By JAMEY KEATEN, Associated Press
PARIS (AP) — France will move surveillance drones to West Africa and is holding secretive talks with U.S. officials in Paris this week as it seeks to steer international military action to help Mali's feeble government win back the northern part of the country from al-Qaida-linked rebels, The Associated Press has learned.
France and the United Nations insist any invasion of Mali's north must be led by African troops. But France, which has six hostages in Mali and has citizens who have joined al-Qaida in the Islamic Maghreb, is playing an increasing role behind the scenes.
Many in the West fear that northeast Mali and the arid Sahel region could become the new Afghanistan, a no-man's-land where extremists can train, impose hardline Islamic law and plot terror attacks abroad. And France, former colonial ruler to countries across the Sahel, is a prime target.
"This is actually a major threat — to French interests in the region, and to France itself," said Francois Heisbourg, an expert at the Foundation for Strategic Research, a partially state-funded think tank in Paris. "This is like Afghanistan 1996. This is like when Bin Laden found a place that was larger than France in which he could organize training camps, in which he could provide stable preparations for organizing far-flung terror attacks."
France is turning its attention to the Sahel just as it is accelerating its pullout of combat troops from Afghanistan ahead of other NATO allies.
A French defense official said Monday that France plans to move two surveillance drones to western Africa from Afghanistan by year-end, though he did not provide details. France is also reported to have special forces in the region around Mali, and to have contracted out surveillance of Mali to a private company.

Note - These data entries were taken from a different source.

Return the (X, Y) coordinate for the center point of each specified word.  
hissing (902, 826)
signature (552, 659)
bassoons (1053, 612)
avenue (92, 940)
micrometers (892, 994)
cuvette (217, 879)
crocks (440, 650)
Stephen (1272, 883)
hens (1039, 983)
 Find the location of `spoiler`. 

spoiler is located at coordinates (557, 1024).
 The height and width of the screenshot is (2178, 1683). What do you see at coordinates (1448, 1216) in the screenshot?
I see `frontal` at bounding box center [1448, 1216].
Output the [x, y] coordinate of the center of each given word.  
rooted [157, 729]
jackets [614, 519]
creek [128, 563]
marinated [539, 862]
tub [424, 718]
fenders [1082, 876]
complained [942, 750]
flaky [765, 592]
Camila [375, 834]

Top-level American and French military leaders and diplomats, including U.S. Assistant Secretary of State for African Affairs Johnnie Carson, began two days of talks in Paris on Monday on intelligence-gathering and security in the Sahel region, including Mali, diplomats from both sides told the AP.
The defense official and diplomats spoke on condition of anonymity because they weren't authorized to talk publicly about the activities.
The Paris meetings follow a U.N. Security Council resolution that gives Secretary-General Ban Ki-moon about a month to help Malian authorities devise a plan to regain control of the north. And on Friday, African leaders met in Bamako, Mali's capital, to prepare a plan for a military intervention in the north, which was seized under the cover of a coup d'etat six months ago.
The United States is partnering with France, which has airpower and hundreds of troops across western Africa — in Senegal, Ivory Coast, Chad and Gabon, French and U.S. officials said. The United States has no full-time military presence in Africa, but from time to time sends trainers or other advisers on specific missions, according to Africom, the U.S. military command for Africa based in Stuttgart, Germany.
The attack on the U.S. Consulate in Benghazi, Libya, last month that left four Americans dead, including the U.S. ambassador has fanned an increasing American awareness of the terror threat in the Sahel.
The United States sees France as a key player in Mali, and the French defense official said the U.S. "has conferred to us the role of leader" in the crisis.
Other Western powers are increasingly worried about a lawless Mali.
On Monday, Chancellor Angela Merkel said that Germany would be prepared to take part in a European mission to train and provide logistical support for Malian security forces. European Union members are considering a noncombat training mission to help the interim Malian government.
"Free democratic states cannot accept international terrorism gaining a safe refuge in the north of the country," Merkel told a German military conference near Berlin.
Yet despite the clear French interest in a Mali campaign, French officials don't want to be seen as too aggressive in helping Mali fight AQIM and its allies — the Movement for Unity and Jihad in West Africa, known as MUJAO, and Ansar Dine, which now controls the famed Malian city of Timbuktu.
French President Francois Hollande, his popularity flailing just five months since he took office, faces a variety of challenges.